WRITTEN INSTRUCTION: Print the data below line for line, keeping every word the same, and leave the pictures out.

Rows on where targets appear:
——
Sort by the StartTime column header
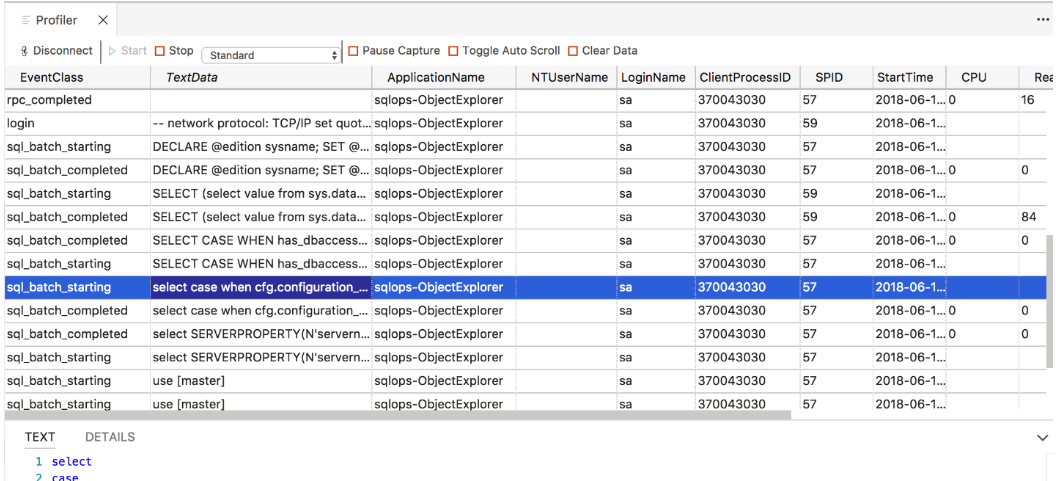pyautogui.click(x=904, y=77)
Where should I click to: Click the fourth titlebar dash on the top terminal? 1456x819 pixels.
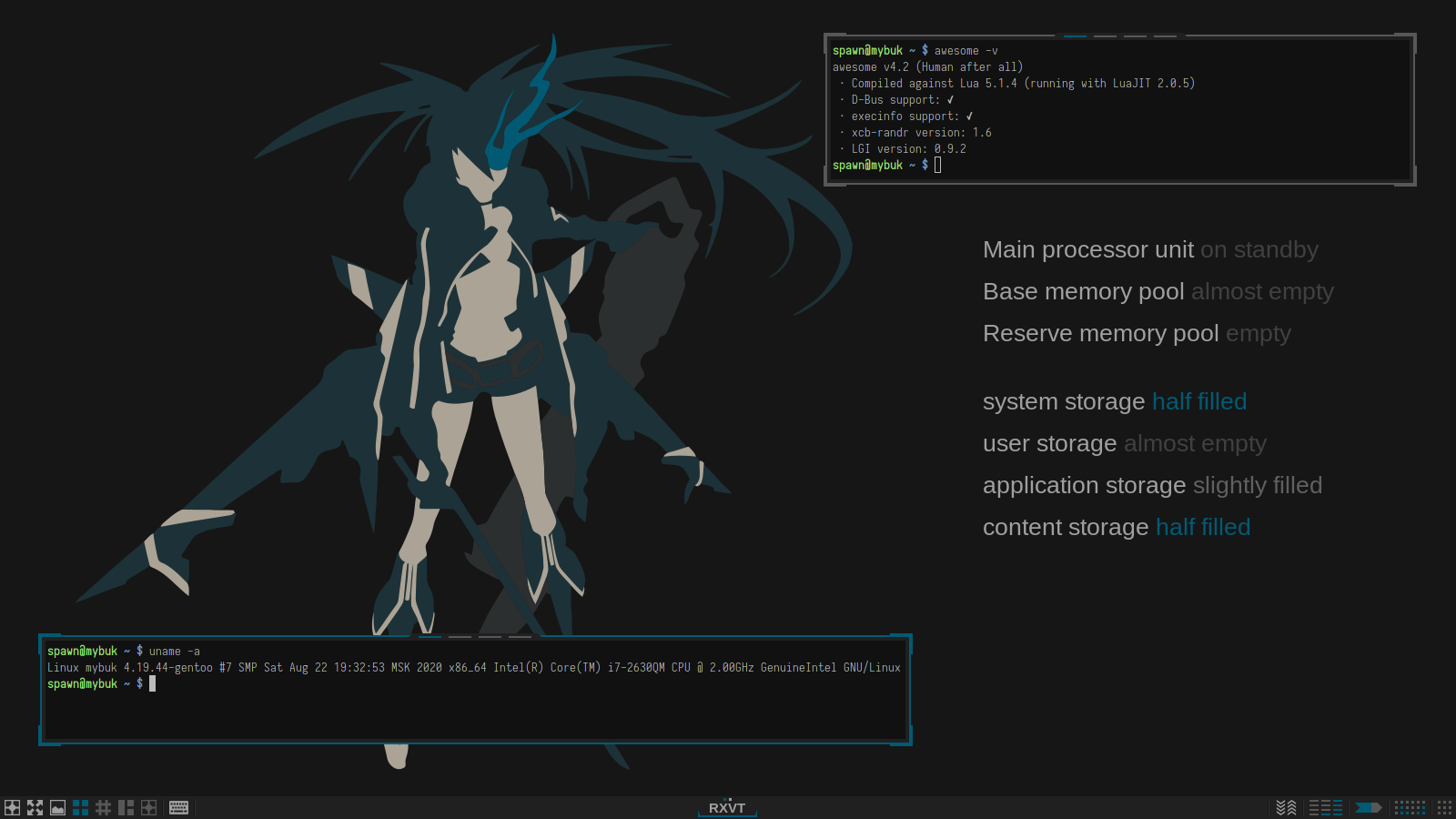point(1165,36)
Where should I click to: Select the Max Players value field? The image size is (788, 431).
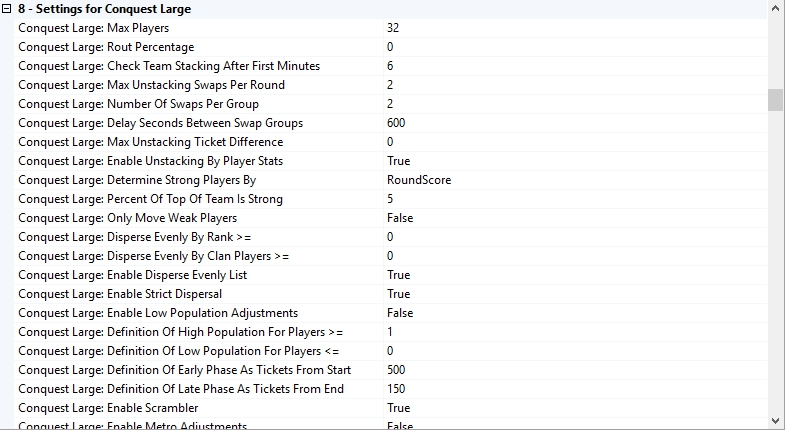coord(393,28)
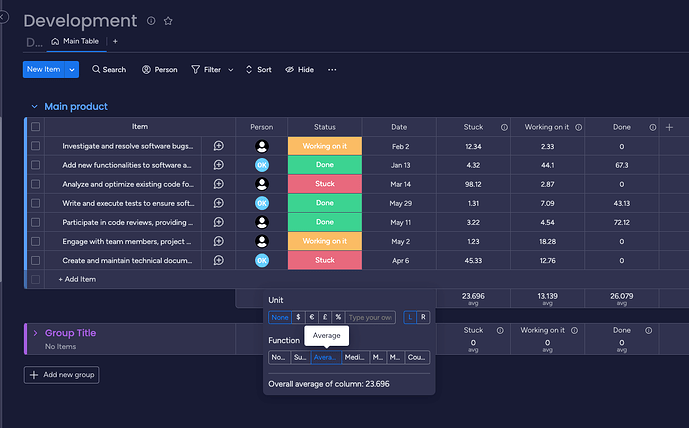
——
RESULT FOR THIS EXERCISE:
Sort by the StartTime column header
pyautogui.click(x=904, y=77)
Where should I click to: Click the fourth titlebar dash on the top terminal? 1456x819 pixels.
point(1165,36)
Where should I click to: Select the Max Players value field? The image size is (788, 431).
coord(393,28)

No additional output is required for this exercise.